Unbeknownst to the desperate mother-to-be, the Voodoo Queen hated the plantation owner because of his past actions against her, so under the guise of manifesting a healthy male heir for the woman to deliver to her husband, the Voodoo Queen cursed the unborn child, making certain that the woman would bear Satan’s son. The Voodoo Queen’s magic was strong, for the boy child was delivered from the womb with horns, red eyes, cloven hooves, claws, and a tail. The Devil Baby’s birthday was said to be on a Mardi Gras Day.
The Devil Baby of Bourbon Street is said to look like a small, bald-headed child with hooves and a ratlike tail. (Art by Ricardo Pustanio).
The horrific newborn proceeded to eat the neighbors’ children, bare its teeth at its terrified siblings, and was locked away in the attic garret room. It was here that his parents held him captive before he escaped to begin his reign of terror on New Orleans’ citizens.
The legend of a Devil Baby invites a number of accounts of its origin. Rather than the desperate wife of a plantation owner insistent upon the birth of a male heir, certain versions of the lore have the monster born of a slave girl who was raped by a plantation owner. Still others state that the horrid abomination was born of a French aristocrat’s daughter who was addicted to absinthe. As the lurid story goes, she was drunk to the very hour that she gave birth, and that she abandoned the grotesque infant in Pirates Alley. His demonic cries are said to have disturbed the Ash Wednesday Mass.

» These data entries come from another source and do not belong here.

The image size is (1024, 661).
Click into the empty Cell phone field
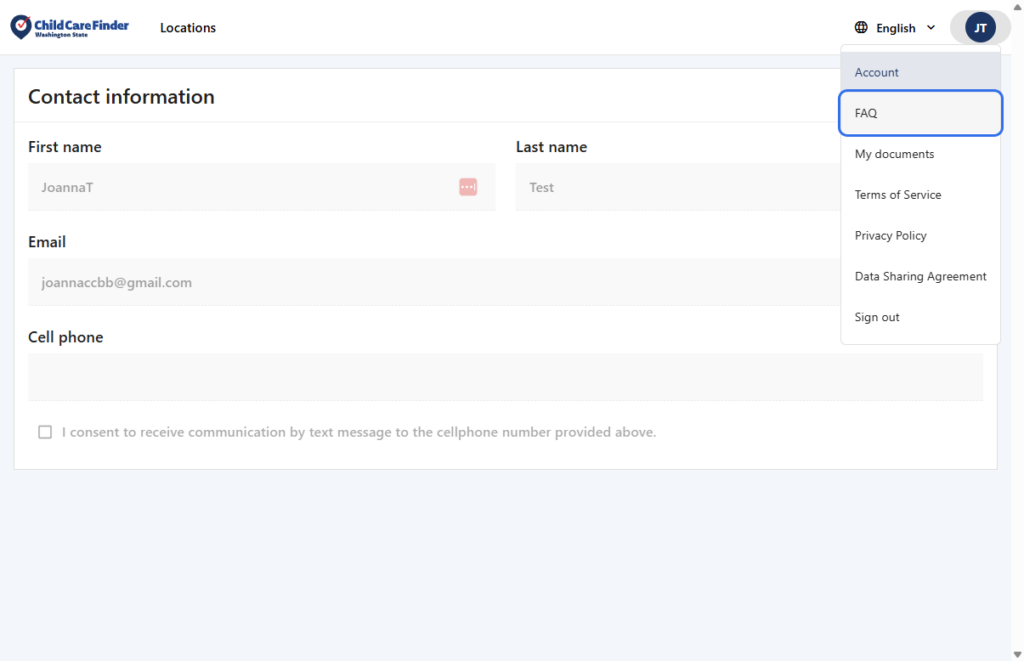(x=505, y=377)

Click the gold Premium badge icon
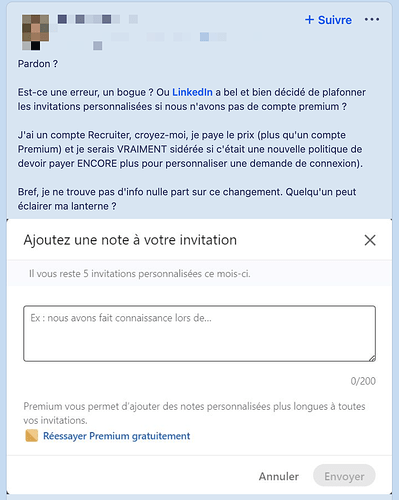(32, 436)
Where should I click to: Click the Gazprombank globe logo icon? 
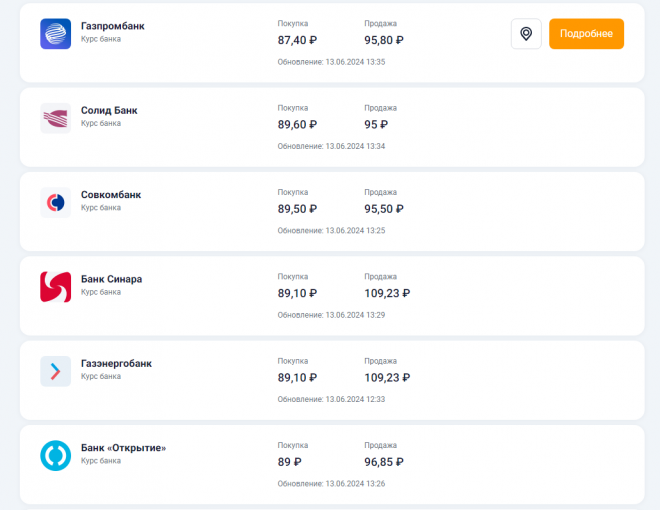56,34
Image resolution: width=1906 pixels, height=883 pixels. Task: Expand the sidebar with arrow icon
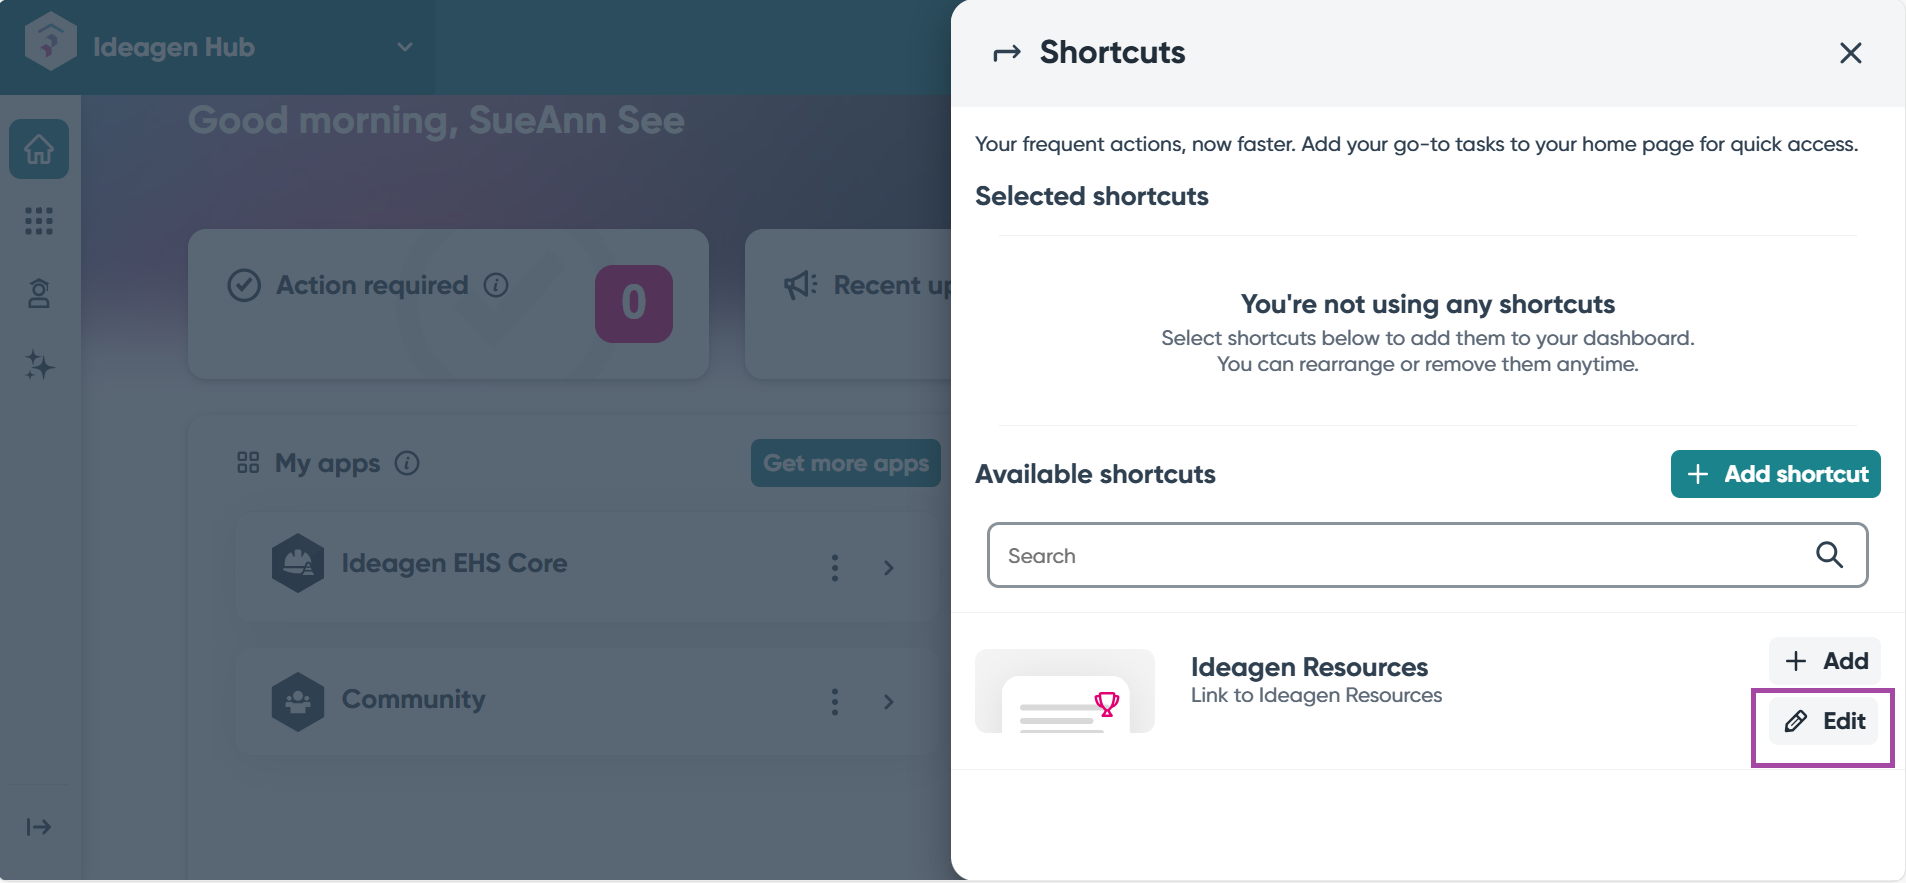[x=39, y=827]
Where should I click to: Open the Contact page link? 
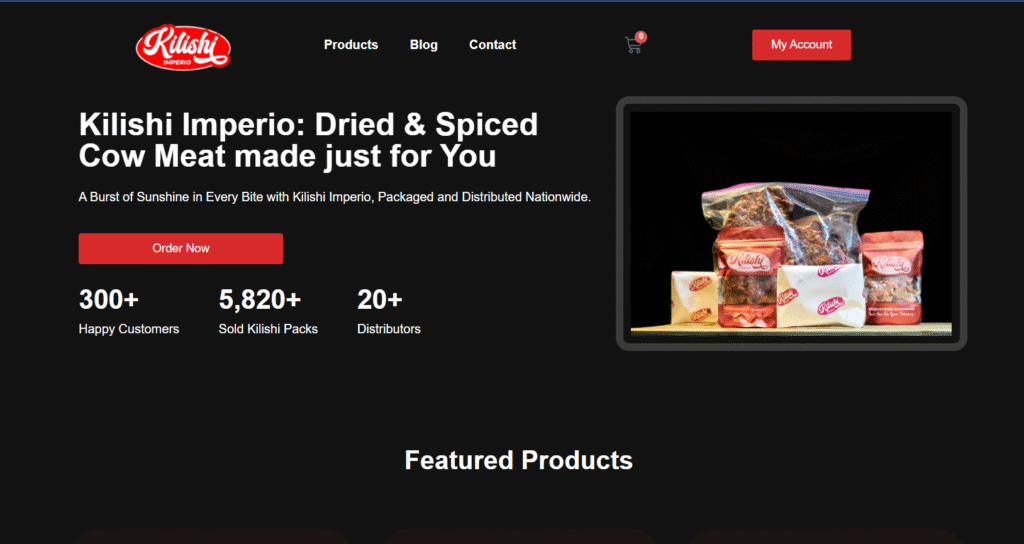(492, 45)
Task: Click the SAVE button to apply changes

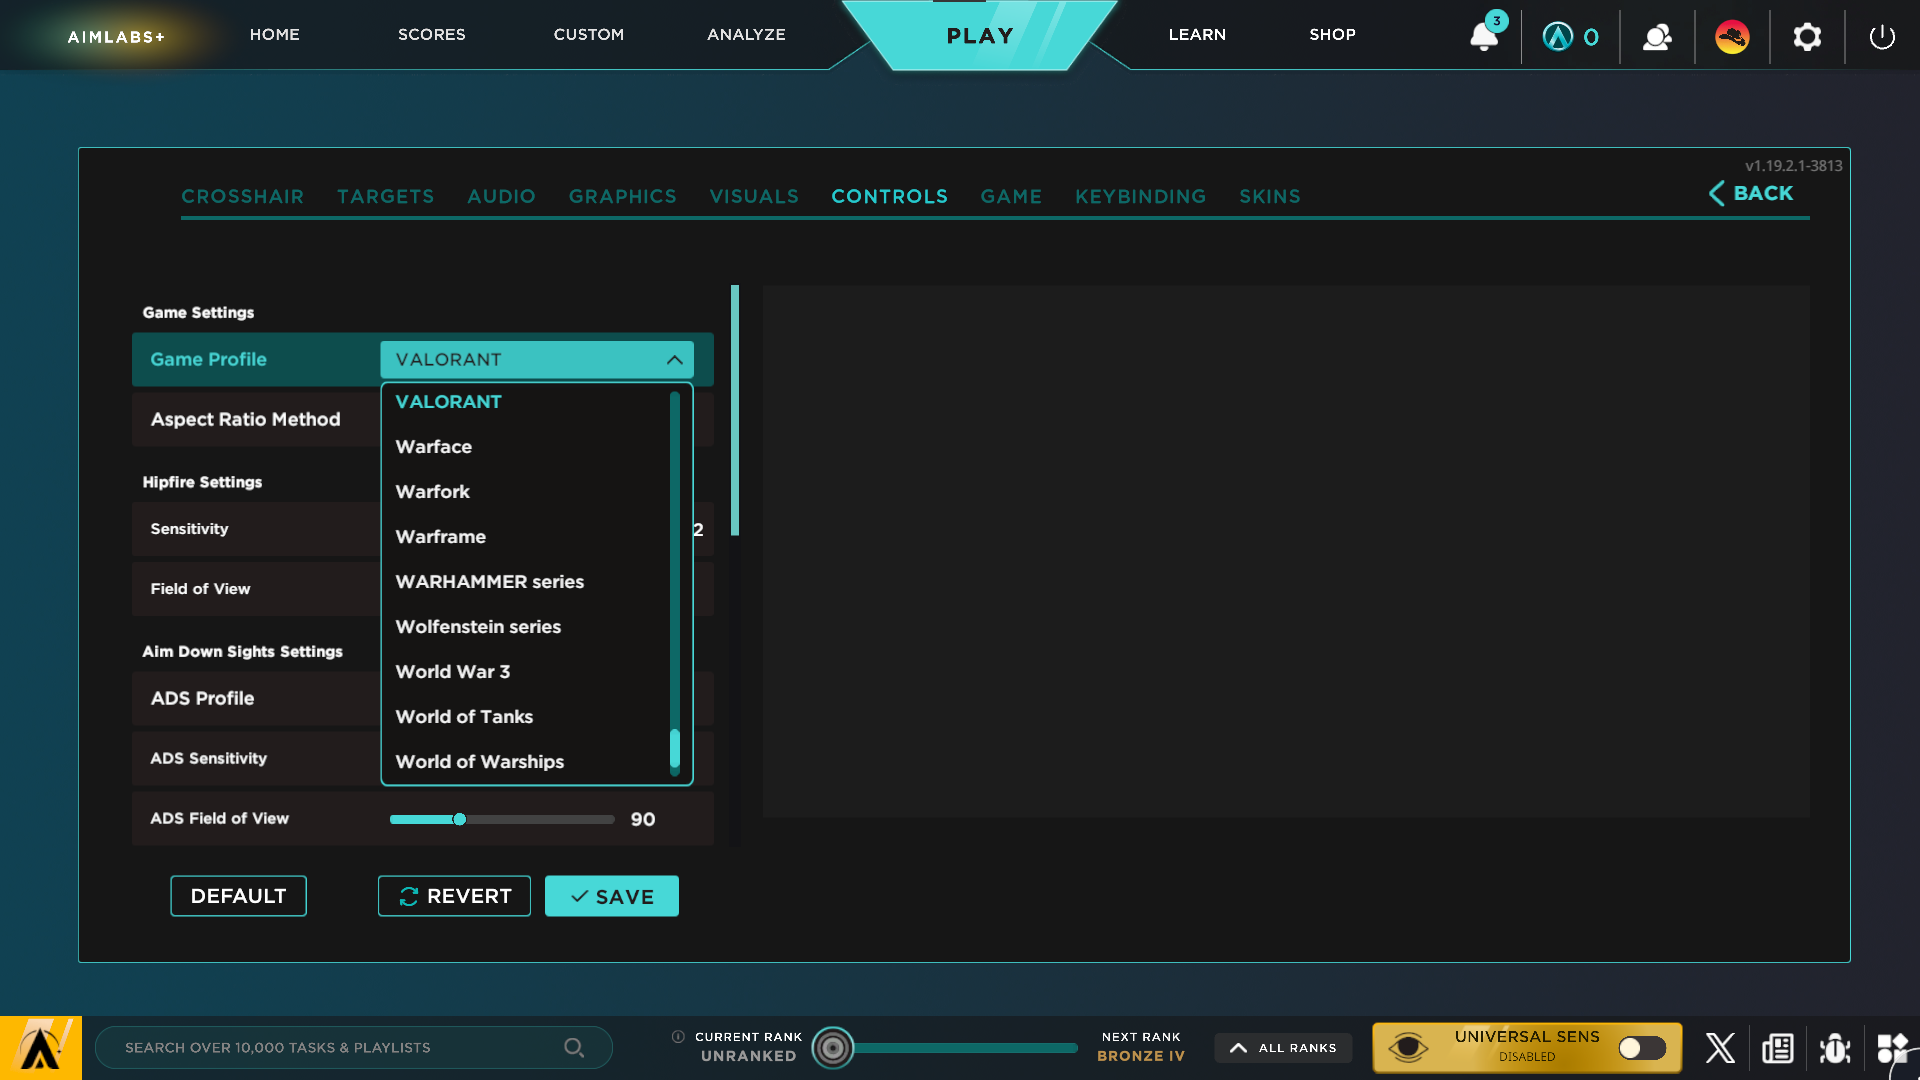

St. Anthony’s Garden, sometimes called the Devil Baby’s Playpen or simply the Devil’s Garden, is said by some to be the place where the Devil Baby hides at night to attack unsuspecting passersby. The garden is thought by some locals to be one of the very seven gates of Hell.
Another old New Orleans oral tradition tells that the Devil Baby was born in that very garden. According to this version of the creature’s birth, its mother took refuge here in the late hours of her labor just before dawn on a Mardi Gras Day. As dawn approached and the long early morning hours turned to day, some churchgoers at early Mass later testified that they had seen a bloodied young woman staggering from the garden, just as a scream from Hell could be heard coming from the low hedges. The woman managed to walk toward the church and leave the newborn devil infant on the back door steps before she died.
The large open garden behind the eighteenth century St. Louis Cathedral is said to be the best spot to sight the Devil Baby today. A history of duels fought and much bloodshed on the grounds is said to be the reason that he haunts the spot.